Supplied material:
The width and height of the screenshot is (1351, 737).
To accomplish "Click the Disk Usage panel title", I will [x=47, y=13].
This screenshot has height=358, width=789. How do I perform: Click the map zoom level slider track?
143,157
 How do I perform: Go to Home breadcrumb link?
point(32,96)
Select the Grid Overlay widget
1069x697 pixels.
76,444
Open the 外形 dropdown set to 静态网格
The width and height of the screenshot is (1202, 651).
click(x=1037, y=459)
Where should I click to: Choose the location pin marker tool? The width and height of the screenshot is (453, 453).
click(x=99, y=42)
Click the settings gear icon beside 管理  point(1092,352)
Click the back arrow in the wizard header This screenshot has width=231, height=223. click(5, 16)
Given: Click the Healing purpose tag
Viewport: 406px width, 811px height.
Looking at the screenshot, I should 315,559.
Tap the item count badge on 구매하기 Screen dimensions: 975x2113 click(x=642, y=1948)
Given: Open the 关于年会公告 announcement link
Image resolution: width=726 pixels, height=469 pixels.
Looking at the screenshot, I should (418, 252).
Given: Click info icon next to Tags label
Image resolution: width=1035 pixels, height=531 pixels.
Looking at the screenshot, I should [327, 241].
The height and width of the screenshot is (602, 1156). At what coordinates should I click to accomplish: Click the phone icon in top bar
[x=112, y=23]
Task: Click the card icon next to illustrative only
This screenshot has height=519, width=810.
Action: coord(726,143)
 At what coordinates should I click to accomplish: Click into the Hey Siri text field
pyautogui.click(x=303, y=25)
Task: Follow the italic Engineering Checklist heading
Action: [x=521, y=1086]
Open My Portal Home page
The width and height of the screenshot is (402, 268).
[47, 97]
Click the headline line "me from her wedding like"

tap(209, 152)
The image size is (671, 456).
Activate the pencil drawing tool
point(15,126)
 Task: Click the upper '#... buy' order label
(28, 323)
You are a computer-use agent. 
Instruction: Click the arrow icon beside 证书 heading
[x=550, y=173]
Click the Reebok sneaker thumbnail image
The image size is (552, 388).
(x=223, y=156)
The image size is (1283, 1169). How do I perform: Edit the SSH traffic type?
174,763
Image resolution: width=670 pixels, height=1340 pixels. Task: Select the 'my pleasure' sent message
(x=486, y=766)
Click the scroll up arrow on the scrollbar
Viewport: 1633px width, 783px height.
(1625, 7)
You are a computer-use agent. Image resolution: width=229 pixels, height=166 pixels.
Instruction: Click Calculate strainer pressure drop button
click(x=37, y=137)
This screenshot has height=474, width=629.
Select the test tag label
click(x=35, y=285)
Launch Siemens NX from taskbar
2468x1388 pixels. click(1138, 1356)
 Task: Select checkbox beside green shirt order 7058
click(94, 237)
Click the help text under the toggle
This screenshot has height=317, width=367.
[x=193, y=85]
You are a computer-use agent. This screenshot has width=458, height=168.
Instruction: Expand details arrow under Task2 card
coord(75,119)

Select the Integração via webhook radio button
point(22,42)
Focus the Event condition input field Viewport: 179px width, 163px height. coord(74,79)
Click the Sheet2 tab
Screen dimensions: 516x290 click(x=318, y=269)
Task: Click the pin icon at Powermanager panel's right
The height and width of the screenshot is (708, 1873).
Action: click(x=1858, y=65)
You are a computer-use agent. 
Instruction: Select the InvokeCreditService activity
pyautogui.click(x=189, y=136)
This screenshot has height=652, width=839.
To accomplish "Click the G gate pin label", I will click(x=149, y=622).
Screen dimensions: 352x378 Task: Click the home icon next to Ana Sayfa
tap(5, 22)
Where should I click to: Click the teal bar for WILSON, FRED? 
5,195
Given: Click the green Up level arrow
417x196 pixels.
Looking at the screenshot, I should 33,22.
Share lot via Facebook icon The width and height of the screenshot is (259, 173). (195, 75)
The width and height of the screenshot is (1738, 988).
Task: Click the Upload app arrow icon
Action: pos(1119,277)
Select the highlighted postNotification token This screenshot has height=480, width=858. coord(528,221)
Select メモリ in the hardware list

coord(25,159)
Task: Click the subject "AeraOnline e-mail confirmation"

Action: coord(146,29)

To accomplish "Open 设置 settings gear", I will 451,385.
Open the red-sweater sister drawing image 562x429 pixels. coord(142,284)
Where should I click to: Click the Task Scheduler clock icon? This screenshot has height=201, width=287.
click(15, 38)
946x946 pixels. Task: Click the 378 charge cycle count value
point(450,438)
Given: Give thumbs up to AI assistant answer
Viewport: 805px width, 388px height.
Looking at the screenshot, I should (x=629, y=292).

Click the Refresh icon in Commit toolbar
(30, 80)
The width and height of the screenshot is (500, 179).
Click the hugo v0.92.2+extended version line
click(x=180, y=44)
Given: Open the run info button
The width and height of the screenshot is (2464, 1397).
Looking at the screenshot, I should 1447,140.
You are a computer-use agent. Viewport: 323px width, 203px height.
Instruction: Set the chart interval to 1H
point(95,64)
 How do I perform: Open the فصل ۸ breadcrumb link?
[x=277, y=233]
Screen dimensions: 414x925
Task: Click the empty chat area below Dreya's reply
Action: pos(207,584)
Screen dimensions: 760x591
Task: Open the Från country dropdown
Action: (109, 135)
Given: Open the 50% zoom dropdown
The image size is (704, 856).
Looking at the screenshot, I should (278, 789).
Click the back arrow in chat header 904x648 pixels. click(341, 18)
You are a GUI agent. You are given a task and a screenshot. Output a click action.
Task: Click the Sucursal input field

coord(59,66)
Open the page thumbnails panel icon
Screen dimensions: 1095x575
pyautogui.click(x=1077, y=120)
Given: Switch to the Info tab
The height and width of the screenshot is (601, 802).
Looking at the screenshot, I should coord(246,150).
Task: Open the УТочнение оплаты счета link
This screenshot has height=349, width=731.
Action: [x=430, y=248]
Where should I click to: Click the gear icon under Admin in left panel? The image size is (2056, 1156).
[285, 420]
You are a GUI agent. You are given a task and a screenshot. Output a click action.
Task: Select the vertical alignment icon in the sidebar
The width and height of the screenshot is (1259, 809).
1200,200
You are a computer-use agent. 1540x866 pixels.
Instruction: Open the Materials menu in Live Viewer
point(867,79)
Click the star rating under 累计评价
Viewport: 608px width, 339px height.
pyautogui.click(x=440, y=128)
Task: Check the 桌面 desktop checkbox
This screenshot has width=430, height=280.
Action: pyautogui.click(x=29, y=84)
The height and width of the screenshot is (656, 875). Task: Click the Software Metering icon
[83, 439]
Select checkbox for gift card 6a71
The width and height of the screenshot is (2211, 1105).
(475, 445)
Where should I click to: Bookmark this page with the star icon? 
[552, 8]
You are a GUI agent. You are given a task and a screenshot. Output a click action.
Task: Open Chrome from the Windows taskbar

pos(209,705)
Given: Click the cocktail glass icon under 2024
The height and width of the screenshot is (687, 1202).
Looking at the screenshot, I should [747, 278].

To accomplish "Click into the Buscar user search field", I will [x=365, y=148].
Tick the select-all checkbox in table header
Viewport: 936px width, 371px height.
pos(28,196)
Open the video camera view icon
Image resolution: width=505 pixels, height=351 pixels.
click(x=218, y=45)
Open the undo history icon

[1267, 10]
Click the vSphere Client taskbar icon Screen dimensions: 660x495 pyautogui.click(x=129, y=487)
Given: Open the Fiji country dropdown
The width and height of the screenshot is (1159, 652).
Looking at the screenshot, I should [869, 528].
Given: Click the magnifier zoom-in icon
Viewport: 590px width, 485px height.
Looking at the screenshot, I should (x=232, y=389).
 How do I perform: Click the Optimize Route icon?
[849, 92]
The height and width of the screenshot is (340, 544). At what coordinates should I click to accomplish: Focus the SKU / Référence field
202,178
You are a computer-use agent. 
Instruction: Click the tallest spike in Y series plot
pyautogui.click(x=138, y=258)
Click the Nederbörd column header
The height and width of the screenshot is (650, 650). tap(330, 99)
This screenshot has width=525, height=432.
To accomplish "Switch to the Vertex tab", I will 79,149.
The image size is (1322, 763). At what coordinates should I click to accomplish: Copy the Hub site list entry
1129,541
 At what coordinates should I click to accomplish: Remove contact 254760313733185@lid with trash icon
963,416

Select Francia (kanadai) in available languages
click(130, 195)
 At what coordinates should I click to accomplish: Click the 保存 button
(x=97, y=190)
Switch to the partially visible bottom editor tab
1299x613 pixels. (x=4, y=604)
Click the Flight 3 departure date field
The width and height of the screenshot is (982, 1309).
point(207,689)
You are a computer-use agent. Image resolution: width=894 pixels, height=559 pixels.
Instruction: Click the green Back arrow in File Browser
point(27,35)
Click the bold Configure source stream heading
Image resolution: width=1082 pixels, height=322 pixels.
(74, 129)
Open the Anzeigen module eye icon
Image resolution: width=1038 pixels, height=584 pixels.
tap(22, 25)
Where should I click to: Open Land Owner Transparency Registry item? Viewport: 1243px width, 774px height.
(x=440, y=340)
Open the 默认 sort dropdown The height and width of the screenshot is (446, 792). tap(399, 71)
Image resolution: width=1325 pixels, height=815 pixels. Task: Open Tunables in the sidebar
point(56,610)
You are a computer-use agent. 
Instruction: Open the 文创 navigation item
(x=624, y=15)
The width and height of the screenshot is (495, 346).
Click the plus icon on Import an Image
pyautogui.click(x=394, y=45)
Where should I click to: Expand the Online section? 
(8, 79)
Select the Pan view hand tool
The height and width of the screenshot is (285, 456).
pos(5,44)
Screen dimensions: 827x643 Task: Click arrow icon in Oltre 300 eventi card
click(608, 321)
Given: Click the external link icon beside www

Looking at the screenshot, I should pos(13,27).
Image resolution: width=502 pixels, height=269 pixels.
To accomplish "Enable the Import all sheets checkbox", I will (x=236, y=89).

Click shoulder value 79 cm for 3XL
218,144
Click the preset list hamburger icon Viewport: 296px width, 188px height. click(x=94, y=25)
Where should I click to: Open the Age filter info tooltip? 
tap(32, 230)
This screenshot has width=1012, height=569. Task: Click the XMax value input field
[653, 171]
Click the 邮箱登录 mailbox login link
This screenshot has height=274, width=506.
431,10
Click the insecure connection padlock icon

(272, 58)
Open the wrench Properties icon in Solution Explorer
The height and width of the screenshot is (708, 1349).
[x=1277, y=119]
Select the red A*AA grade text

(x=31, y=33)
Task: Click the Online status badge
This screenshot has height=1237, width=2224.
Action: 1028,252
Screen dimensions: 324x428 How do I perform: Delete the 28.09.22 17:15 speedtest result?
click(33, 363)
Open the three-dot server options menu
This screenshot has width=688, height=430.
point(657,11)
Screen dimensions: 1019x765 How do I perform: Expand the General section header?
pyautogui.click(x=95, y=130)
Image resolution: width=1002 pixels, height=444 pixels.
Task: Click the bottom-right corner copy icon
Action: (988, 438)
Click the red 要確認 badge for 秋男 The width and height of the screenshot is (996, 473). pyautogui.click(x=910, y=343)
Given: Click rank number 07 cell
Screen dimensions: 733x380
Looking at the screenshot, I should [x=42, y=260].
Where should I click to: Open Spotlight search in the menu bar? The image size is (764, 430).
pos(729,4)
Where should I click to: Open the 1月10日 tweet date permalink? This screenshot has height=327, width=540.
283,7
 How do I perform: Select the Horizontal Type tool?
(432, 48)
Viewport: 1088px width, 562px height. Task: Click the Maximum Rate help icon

Objective:
Put everything from the line containing "Task: Click the pin" down to the line containing "pyautogui.click(x=189, y=136)" into a two-column CSV with columns named text and answer, one row per record. Quote each field and replace any line breaks inside it with spaces.

Solved problem:
text,answer
"Task: Click the pin icon at Powermanager panel's right The height and width of the screenshot is (708, 1873).","Action: click(x=1858, y=65)"
"You are a computer-use agent. Instruction: Select the InvokeCreditService activity","pyautogui.click(x=189, y=136)"